Polygalacturonases (PG) and pectate lyases (PL) produced in vitro by races 0 and 5 of Fusarium oxysporum f. sp. ciceri have been purified by gel filtration followed by anion-exchange chromatography and, in some instances, chromatofocusing. Race 0, the least virulent race, produced three PG forms, designated PG I 0, PG II 0 and PG III 0, and one PL form, designated PL 0, whereas race 5, the more virulent race, produced only one PG form, designated PG 5, and two PL forms, designated PL I 5 and PL II 5. The molecular weights of the enzymes were estimated to be 44000 for PG I 0 and PG II 0 76000 for PG III 0 and PG 5, 25000 for PL 0, and 37000 for PL I 5 and PL II 5. By their mode of action, PG I 0 and PG II 0 were endo-enzymes, PG III 0 and PG 5 were exo-enzymes, and the three lyases were endo-enzymes showing, in contrast to the endo-PGs, very low or null activity on oligogalacturonides shorter than pentamers.

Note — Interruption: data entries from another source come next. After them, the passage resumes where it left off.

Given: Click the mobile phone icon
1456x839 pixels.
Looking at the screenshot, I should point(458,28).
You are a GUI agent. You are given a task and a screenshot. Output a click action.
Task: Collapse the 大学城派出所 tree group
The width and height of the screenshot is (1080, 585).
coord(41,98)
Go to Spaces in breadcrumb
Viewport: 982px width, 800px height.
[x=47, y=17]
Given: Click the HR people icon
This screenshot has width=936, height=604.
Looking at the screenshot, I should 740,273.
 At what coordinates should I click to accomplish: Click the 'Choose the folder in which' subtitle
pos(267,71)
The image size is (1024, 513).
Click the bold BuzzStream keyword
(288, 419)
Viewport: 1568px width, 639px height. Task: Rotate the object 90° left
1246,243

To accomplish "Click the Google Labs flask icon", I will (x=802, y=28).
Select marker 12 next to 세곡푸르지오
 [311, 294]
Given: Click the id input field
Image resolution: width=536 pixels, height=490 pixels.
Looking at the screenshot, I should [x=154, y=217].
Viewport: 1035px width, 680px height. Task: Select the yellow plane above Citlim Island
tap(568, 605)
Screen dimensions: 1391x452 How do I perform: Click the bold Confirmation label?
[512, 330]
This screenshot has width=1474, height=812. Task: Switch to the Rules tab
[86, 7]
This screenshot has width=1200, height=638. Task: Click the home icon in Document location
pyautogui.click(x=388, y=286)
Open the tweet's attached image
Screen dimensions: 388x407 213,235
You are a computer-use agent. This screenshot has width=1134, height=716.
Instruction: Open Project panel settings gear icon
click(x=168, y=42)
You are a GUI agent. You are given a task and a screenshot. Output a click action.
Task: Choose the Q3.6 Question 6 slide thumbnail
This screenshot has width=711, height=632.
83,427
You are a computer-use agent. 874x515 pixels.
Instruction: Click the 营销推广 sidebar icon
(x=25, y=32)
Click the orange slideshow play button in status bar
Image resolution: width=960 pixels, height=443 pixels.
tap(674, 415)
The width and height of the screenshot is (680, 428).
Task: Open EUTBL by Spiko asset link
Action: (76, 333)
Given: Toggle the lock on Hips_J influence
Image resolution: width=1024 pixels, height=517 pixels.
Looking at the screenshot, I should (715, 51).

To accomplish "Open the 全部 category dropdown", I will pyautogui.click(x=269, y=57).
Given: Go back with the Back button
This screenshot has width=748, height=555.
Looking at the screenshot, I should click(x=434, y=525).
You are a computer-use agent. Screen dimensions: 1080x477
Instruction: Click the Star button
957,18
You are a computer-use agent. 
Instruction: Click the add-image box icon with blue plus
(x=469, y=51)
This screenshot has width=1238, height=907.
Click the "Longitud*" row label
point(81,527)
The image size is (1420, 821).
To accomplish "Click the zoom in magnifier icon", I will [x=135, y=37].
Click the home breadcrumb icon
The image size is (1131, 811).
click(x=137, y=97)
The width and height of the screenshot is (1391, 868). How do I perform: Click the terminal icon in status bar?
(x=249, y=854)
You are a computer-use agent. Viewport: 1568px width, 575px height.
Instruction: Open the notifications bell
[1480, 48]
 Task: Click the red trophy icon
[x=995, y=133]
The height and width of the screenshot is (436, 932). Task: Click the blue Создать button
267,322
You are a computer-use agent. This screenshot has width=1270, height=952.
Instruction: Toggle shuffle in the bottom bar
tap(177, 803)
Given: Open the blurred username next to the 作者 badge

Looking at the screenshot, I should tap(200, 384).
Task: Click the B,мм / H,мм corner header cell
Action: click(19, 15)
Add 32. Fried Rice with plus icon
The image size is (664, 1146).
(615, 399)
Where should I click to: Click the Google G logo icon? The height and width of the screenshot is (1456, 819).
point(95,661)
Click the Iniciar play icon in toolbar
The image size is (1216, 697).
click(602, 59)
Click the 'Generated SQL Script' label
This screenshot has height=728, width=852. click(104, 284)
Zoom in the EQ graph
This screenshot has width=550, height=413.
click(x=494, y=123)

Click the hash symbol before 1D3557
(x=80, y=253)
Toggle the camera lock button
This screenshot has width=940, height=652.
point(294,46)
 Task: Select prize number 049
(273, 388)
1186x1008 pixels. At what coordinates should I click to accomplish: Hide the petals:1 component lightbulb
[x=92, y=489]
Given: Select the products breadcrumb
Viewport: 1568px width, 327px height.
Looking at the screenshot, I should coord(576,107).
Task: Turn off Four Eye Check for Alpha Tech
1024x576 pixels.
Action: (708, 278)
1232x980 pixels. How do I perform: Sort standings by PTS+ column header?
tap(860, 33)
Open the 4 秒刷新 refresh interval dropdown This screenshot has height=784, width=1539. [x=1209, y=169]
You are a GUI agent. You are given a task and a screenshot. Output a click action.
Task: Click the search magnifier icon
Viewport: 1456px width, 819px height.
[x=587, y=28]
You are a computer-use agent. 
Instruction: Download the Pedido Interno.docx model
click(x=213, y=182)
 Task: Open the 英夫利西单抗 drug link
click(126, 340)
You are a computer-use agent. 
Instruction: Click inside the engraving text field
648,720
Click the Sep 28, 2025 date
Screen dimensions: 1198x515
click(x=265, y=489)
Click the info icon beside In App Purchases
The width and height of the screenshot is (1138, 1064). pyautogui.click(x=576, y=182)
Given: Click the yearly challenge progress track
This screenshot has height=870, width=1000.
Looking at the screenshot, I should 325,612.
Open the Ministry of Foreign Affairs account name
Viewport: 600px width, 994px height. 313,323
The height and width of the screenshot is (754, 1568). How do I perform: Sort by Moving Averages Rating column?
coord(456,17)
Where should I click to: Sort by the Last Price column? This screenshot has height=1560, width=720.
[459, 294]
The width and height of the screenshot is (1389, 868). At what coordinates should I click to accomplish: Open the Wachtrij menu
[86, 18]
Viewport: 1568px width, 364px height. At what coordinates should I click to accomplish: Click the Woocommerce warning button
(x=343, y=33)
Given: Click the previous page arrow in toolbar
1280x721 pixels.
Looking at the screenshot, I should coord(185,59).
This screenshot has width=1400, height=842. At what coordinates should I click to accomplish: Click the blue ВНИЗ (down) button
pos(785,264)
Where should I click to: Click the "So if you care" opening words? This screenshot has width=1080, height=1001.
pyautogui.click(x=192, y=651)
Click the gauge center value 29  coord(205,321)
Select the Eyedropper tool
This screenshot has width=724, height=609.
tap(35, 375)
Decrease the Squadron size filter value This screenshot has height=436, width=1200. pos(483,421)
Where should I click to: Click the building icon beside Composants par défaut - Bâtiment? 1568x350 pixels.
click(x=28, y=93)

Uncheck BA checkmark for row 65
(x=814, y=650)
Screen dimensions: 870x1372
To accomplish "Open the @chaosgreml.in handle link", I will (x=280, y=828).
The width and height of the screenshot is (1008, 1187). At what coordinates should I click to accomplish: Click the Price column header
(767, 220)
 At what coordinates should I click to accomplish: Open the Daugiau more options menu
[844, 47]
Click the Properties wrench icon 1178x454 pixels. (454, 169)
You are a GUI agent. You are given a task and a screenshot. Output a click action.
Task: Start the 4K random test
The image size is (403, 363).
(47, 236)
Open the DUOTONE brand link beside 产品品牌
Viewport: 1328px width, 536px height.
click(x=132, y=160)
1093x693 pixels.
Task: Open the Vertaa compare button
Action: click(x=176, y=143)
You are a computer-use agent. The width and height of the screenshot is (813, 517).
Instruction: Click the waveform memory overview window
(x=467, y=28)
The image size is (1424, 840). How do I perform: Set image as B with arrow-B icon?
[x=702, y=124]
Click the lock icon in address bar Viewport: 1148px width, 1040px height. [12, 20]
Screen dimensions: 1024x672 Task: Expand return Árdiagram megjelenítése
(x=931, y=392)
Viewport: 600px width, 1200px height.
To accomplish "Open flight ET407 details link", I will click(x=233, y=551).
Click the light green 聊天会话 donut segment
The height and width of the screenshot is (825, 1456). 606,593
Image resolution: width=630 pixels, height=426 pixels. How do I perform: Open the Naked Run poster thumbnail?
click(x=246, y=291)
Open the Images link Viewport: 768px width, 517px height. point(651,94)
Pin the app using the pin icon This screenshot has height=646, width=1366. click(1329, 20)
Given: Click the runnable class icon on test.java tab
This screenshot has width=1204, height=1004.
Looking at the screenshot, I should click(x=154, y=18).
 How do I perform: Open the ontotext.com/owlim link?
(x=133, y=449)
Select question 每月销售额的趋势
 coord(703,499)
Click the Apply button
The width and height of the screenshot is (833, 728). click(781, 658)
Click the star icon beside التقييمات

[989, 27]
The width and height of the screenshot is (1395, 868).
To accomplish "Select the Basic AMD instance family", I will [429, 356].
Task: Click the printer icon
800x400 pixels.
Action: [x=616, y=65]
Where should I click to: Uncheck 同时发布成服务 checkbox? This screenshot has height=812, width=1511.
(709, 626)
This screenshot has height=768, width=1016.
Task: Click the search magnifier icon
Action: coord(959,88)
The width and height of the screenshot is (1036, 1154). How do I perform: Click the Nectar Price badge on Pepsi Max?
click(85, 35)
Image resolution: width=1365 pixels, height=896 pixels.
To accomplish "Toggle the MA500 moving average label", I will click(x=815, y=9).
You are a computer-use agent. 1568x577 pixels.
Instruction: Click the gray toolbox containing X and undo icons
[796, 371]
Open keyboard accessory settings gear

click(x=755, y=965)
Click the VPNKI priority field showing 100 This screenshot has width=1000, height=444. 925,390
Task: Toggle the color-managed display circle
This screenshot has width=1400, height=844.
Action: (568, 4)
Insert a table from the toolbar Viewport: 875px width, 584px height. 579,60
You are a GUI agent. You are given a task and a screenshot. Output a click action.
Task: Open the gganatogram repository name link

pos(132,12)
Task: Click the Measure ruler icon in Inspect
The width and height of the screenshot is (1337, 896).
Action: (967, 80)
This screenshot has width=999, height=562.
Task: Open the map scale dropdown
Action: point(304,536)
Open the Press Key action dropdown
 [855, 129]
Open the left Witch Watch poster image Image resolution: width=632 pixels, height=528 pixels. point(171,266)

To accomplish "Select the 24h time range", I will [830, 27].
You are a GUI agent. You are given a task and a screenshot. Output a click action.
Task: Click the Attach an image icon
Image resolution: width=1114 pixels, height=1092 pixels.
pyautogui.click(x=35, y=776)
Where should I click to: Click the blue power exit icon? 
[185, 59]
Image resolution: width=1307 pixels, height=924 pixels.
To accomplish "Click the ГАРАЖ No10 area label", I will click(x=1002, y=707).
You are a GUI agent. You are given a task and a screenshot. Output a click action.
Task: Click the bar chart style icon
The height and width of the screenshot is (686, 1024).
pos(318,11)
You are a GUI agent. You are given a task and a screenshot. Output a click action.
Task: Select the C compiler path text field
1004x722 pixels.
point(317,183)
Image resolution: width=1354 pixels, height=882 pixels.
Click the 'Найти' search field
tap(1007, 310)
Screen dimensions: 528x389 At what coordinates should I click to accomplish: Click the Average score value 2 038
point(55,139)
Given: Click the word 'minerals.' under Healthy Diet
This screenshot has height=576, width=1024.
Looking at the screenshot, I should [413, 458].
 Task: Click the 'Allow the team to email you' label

With polygalacturonic acid as substrate, the values of pH optimum were 4·5 for all four PG forms, 9·5 for PL 0, and 10·5 for PL I 5 and PL II 5; the PL forms showed an absolute Ca 2+ requirement for activity. PG I 0, PL 0 and PL I 5 were cationic proteins with alkaline isoelectric points, whereas PG II 0, PG III 0, PG 5, and PL II 5 were anionic proteins with acidic isoelectric points. All the purified pectic enzymes were able to degrade chickpea cell walls although the degradative activity of the exo-PG 5 and the anionic endo-PL II 5 was notably lower than that of the remaining PG and PL forms. Degradability of wall preparations without ionically bound proteins was not related to host resistance or susceptibility. In contrast, walls containing ionically bound proteins from the chickpea susceptible cv. PV-24 were more extensively degraded by the various PG and PL forms than were similar preparations from the resistant cv. WR-315.